Text for analysis:
Without government-mandated transparency, Facebook can present a false picture of its efforts to address hate speech and other extreme content, she said. The company says artificial intelligence software catches more than 90% of hate speech, but Haugen said the number was less than 5%.

“They are very good at dancing with data,” she said.

British policymakers are drafting a law to create a new internet regulator that could impose billions of dollars' worth of fines if more isn’t done to stop the spread of hate speech, misinformation, racist abuse and harmful content targeting children.

The policy ideas gained momentum after the murder this month of David Amess, a member of Parliament, leading to calls for the law to force social media companies to crack down on extremism.

In Brussels, Haugen is scheduled to meet on Nov. 8 with European Union officials drafting laws that would force Facebook and other large internet platforms to disclose more about how their recommendation algorithms choose to promote certain material over others, and impose tougher antitrust rules to prevent the companies from using their dominant positions to box out smaller rivals. European policymakers are also debating a ban on targeted advertising based on a person’s data profile, which would pose a grave threat to Facebook’s multibillion-dollar advertising business.

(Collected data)
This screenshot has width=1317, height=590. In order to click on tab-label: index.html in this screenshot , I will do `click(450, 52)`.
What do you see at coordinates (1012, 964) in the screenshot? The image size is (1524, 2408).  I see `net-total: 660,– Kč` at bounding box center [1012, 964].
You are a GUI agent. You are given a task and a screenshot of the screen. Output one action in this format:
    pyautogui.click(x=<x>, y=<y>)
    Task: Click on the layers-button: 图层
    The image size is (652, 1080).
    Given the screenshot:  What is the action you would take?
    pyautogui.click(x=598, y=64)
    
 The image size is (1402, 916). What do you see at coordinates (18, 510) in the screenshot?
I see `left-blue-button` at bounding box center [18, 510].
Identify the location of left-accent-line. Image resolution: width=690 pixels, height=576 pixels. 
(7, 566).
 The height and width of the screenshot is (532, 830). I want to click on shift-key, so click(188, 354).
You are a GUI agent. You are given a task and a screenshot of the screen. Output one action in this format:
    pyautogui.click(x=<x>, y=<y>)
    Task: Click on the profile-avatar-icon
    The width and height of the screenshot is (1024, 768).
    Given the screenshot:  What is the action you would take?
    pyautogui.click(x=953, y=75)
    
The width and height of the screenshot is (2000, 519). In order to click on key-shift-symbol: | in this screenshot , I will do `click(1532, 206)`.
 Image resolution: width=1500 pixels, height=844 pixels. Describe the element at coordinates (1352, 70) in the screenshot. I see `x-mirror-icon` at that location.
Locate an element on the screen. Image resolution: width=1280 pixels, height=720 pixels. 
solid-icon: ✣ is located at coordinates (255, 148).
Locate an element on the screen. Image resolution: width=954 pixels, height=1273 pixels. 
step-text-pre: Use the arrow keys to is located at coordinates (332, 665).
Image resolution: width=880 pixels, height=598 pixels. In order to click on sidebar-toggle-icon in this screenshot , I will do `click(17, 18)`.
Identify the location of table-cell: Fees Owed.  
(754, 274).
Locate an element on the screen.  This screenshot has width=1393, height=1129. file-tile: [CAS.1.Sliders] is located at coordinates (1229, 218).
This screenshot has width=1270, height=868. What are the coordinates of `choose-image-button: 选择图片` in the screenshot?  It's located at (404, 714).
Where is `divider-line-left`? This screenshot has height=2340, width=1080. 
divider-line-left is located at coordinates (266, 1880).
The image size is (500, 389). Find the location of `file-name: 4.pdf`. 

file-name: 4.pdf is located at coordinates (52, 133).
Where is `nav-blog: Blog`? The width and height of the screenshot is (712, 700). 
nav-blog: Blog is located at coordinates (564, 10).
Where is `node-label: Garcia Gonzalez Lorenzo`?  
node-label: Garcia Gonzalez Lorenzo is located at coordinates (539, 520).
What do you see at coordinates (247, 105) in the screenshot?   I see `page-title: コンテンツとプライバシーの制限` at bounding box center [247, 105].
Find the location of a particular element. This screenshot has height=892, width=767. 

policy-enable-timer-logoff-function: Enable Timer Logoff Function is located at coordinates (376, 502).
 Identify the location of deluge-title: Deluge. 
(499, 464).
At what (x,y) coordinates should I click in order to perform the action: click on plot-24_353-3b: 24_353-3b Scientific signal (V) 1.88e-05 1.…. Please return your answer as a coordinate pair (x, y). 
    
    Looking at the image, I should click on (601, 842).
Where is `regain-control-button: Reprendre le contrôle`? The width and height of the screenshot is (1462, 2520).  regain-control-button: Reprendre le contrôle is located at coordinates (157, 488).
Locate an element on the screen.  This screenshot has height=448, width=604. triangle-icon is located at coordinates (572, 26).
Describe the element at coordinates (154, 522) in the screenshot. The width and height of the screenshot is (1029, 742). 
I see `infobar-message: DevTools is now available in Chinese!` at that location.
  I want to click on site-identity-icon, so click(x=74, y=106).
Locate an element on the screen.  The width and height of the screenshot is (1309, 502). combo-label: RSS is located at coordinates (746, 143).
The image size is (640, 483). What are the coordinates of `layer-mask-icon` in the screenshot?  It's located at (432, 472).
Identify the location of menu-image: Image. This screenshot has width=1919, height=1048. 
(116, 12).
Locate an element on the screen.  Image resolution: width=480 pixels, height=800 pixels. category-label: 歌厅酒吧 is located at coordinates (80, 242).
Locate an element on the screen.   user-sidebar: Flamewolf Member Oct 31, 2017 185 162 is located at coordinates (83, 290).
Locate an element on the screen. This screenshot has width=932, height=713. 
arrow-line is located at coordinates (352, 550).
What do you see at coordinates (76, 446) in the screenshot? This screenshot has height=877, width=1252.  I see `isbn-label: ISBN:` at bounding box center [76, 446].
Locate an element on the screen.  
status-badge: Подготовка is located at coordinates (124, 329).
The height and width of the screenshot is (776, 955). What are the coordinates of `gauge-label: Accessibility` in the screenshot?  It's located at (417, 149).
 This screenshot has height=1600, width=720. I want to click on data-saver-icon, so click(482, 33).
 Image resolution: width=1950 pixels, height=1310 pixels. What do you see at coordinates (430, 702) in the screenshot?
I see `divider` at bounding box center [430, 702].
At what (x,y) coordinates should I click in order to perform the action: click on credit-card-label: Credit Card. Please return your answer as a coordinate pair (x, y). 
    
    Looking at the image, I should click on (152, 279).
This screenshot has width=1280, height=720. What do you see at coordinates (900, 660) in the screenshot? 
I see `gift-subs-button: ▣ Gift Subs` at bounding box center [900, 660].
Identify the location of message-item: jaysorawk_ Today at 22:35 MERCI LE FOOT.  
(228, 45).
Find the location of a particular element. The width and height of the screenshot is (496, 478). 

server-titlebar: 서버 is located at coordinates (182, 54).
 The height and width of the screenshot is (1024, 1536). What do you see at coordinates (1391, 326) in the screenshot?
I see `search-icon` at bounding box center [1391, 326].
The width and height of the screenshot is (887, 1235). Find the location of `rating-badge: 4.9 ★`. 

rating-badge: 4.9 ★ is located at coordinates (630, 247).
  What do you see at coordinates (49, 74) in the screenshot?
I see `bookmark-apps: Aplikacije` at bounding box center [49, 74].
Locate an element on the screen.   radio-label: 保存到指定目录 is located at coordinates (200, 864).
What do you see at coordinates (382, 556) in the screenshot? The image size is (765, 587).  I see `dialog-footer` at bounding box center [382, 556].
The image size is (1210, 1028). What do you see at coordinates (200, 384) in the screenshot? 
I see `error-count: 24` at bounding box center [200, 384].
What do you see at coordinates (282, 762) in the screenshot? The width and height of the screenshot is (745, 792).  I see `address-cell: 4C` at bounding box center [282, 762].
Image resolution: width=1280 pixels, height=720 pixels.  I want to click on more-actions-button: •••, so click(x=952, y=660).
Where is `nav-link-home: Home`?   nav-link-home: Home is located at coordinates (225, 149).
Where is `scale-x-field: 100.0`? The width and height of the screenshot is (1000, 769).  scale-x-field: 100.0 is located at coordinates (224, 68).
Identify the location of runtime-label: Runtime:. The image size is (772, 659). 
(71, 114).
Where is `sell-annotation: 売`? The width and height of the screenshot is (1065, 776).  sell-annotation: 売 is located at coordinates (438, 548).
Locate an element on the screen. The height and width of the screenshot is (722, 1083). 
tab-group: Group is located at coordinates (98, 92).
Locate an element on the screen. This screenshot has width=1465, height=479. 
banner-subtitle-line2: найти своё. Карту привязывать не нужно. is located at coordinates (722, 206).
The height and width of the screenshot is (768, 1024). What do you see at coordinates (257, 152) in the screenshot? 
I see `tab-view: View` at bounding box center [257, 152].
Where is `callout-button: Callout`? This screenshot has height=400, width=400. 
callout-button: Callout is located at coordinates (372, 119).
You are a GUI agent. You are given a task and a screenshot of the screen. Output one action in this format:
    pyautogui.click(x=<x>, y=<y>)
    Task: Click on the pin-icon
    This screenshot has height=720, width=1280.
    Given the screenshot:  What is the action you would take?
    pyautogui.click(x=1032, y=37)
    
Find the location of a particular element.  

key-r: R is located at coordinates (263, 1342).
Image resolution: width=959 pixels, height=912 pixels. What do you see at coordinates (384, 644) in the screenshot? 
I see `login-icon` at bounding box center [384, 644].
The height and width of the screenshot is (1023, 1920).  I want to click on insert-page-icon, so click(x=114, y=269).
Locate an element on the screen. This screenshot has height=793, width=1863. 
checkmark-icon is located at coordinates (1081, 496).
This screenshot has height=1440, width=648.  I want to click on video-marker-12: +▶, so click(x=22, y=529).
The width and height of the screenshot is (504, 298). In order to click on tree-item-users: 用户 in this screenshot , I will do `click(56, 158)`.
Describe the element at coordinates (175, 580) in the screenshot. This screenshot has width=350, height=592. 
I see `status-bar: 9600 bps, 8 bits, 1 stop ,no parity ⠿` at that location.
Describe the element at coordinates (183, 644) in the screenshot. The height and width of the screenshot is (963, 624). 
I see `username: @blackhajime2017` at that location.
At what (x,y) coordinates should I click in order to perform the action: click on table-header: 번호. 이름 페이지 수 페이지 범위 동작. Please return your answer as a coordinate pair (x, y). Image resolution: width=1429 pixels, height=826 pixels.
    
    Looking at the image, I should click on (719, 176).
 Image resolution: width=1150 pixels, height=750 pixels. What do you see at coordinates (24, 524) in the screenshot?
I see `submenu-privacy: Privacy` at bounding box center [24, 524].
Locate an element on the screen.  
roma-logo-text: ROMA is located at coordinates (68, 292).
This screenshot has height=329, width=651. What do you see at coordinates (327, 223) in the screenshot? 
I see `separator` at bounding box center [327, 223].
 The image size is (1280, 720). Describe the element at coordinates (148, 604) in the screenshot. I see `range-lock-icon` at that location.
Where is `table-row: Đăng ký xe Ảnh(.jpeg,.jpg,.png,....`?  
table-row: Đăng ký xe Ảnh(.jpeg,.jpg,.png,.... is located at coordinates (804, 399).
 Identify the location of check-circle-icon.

Work order 1:
Render this sentence from the article on Facebook regulation in Spanish: "The policy ideas gained momentum after the murder this month of David Amess, a member of Parliament, leading to calls for the law to force social media companies to crack down on extremism."
Work order 2:
In the entries, switch "Where is" to "Find" between the line holding "The width and height of the screenshot is (887, 1235)." and the line holding "callout-button: Callout is", inclusive. Return only those lines, with nothing else changed.
The article on Facebook regulation and the entries are two separate pieces of material.

Task output 1:
Las ideas políticas cobraron impulso tras el asesinato este mes de David Amess, miembro del Parlamento, lo que llevó a pedir que la ley obligue a las empresas de redes sociales a tomar medidas enérgicas contra el extremismo.

Task output 2:
The width and height of the screenshot is (887, 1235). Find the location of `rating-badge: 4.9 ★`. 

rating-badge: 4.9 ★ is located at coordinates (630, 247).
  What do you see at coordinates (49, 74) in the screenshot?
I see `bookmark-apps: Aplikacije` at bounding box center [49, 74].
Locate an element on the screen.   radio-label: 保存到指定目录 is located at coordinates (200, 864).
What do you see at coordinates (382, 556) in the screenshot? The image size is (765, 587).  I see `dialog-footer` at bounding box center [382, 556].
The image size is (1210, 1028). What do you see at coordinates (200, 384) in the screenshot? 
I see `error-count: 24` at bounding box center [200, 384].
What do you see at coordinates (282, 762) in the screenshot? The width and height of the screenshot is (745, 792).  I see `address-cell: 4C` at bounding box center [282, 762].
Image resolution: width=1280 pixels, height=720 pixels.  I want to click on more-actions-button: •••, so click(x=952, y=660).
Find `nav-link-home: Home`?   nav-link-home: Home is located at coordinates (225, 149).
Find `scale-x-field: 100.0`? The width and height of the screenshot is (1000, 769).  scale-x-field: 100.0 is located at coordinates (224, 68).
Identify the location of runtime-label: Runtime:. The image size is (772, 659). 
(71, 114).
Find `sell-annotation: 売`? The width and height of the screenshot is (1065, 776).  sell-annotation: 売 is located at coordinates (438, 548).
Locate an element on the screen. The height and width of the screenshot is (722, 1083). 
tab-group: Group is located at coordinates (98, 92).
Locate an element on the screen. This screenshot has width=1465, height=479. 
banner-subtitle-line2: найти своё. Карту привязывать не нужно. is located at coordinates (722, 206).
The height and width of the screenshot is (768, 1024). What do you see at coordinates (257, 152) in the screenshot? 
I see `tab-view: View` at bounding box center [257, 152].
Find `callout-button: Callout`? This screenshot has height=400, width=400. 
callout-button: Callout is located at coordinates (372, 119).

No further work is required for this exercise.